Otra de las reclamaciones tiene que ver con la compañía de ballet; se pide que las zapatillas de punta y las mallas de los bailarines coincidan con el color de su piel, algo que, aducen, ya es práctica habitual en otras compañías de ballet internacionales. El Ballet de la Ópera de París tiene actualmente cinco miembros negros en sus filas. La carta, finalmente, pide el fin del silencio que rodea al racismo.

Alexander Neef, que asumió la dirección de la Ópera de París hace tan solo dos meses, ha creado una comisión de expertos externos a la institución para que estudien cuestiones inherentes a la compañía de ballet, una de las más prestigiosas y antiguas del mundo. Entre esos expertos figuran la Defensora francesa del pueblo, Constance Rivière, y el historiador Pap Ndiaye, que entregarán un informe sobre el asunto en el mes de diciembre.

Neef, que sucede a Stéphane Lissner (debía sustituirle el año próximo, pero la marcha de éste al Teatro San Carlo de Nápoles y la situación creada por la pandemia precipitaron su incorporación), felicitó a sus trabajadores por tener el coraje de expresar su opinión y hacerlo con «críticas muy reflexivas».

«Queremos crear una cultura interna para que la gente se acerque a hablar sobre temas serios, para que sepan que serán escuchados y tomados en serio«, dijo el director de la Ópera de París.

El asunto se remonta al año 2015, cuando Benjamin Millepied (coreógrafo de la película «Cisne negro» y pareja de Natalie Portman) asumió la dirección del Ballet de la Ópera de París (renunció solo un año más tarde). Ya entonces denunció el racismo existente en la compañía y aseguró que no se incorporaban negros al cuerpo de baile para que no desentonara el conjunto.

Entonces, Millepied se comprometió a «deshacerse de esta idea racista» y tomó algunas medidas, como cambiar el nombre de la «Danse des negrillons« del ballet »La Bayadère« por »Danse des Enfants« y se negó a que se maquillara de negro a los niños que la interpretaban, como era costumbre en la compañía.

El Blackface ha sido abandonado por la mayoría de las principales compañías de ballet. Sin embargo, todavía lo utilizan los ballets Bolshoi y Mariinsky en Rusia. La veterana bailarina Misty Copeland, del American Ballet Theatre, ya criticó hace unos meses esta práctica, pero sus quejas fueron respondidas por los responsables del Bolshoi y tachadas de absurdas.
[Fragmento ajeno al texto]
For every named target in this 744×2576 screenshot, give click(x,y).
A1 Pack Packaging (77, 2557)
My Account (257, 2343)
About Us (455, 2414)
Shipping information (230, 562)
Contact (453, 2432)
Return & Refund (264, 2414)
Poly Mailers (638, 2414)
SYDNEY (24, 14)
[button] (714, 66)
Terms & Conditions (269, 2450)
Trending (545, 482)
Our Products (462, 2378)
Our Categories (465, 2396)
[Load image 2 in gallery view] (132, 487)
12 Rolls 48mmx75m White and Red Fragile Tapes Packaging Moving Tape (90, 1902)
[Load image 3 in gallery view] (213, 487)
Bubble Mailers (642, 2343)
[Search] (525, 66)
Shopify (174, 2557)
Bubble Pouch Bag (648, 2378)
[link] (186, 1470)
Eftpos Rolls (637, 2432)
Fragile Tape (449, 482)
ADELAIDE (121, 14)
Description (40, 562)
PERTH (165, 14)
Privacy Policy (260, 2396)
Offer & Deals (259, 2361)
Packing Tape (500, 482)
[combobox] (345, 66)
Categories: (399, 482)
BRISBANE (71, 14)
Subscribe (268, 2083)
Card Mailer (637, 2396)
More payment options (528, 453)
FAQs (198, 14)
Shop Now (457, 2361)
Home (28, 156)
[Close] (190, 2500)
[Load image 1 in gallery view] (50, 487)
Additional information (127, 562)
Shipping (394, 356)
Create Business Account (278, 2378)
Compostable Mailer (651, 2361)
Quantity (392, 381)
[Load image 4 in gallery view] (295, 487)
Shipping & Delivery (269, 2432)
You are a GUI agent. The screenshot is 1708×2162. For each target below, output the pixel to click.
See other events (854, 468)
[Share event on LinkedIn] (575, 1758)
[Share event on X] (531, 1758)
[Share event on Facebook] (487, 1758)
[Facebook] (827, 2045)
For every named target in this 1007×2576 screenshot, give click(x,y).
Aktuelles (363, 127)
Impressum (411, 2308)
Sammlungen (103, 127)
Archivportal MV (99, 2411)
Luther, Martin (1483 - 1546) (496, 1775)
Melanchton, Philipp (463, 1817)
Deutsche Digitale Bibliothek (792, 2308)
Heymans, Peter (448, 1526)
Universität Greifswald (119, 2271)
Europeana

También en la ópera el «blackface» es una práctica en desuso. Sin embargo, en algunos coliseos con producciones más «tradicionales» se mantiene para personajes como Aida u Otello -de hecho, hay un color de maquillaje llamado «marrón Otello»-. Precisamente el pasado año, la soprano Tamara Wilson se negó a maquillarse de negro en la histórica producción de «Aida» en la Arena de Verona.

La Metropolitan Opera House de Nueva York abandonó hace tan solo cinco años la costumbre de maquillar de negro al intérprete de Otello, un papel que encarnaron en aquel teatro cantantes como Plácido Domingo, Jon Vickers o Mario del Monaco.